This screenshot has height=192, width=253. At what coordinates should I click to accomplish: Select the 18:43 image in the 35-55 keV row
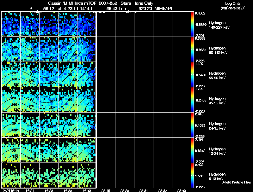[x=86, y=100]
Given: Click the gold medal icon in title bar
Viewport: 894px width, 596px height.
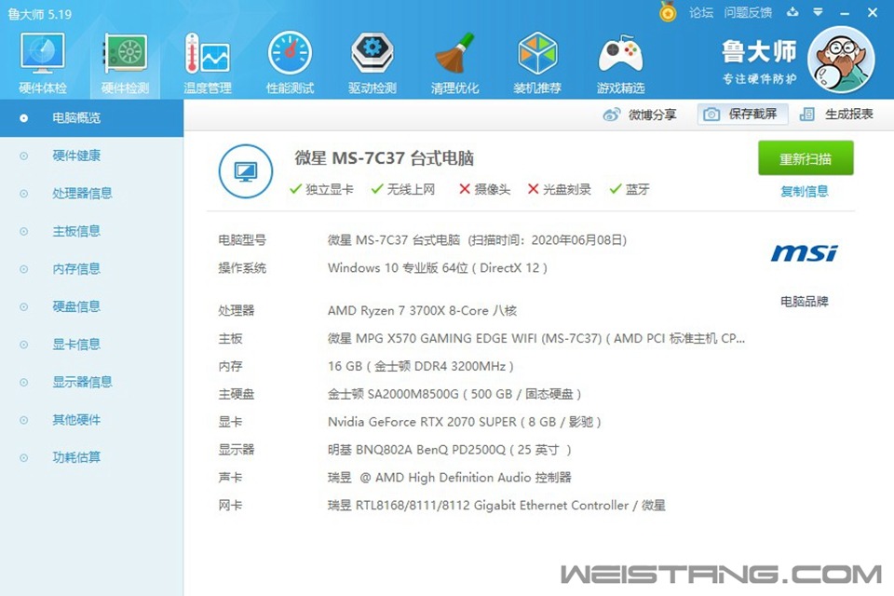Looking at the screenshot, I should pos(668,12).
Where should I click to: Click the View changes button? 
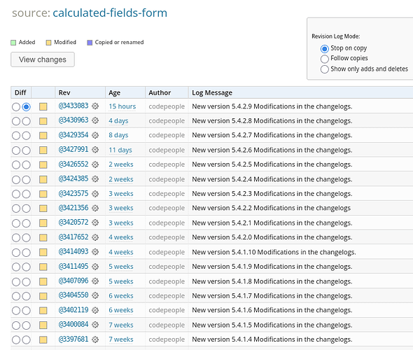coord(43,60)
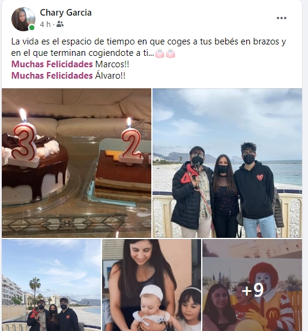Click first Muchas Felicidades highlighted text
308x331 pixels.
[52, 64]
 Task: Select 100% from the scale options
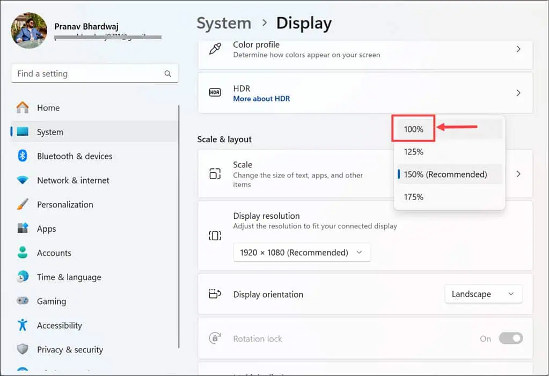(413, 129)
§
### WHAT THE TASK ASKS
Transcribe every line of the listing above exactly; skip the pictures.

### EXPECTED OUTPUT
This screenshot has height=192, width=253. At what coordinates should I click to accomplish: Select the 18:43 image in the 35-55 keV row
[x=86, y=100]
Given: Click the gold medal icon in title bar
Viewport: 894px width, 596px height.
Looking at the screenshot, I should pos(668,12).
Where should I click to: Click the View changes button? 
coord(43,60)
Click first Muchas Felicidades highlighted text
308x331 pixels.
[52, 64]
 Task: Select 100% from the scale options
(413, 129)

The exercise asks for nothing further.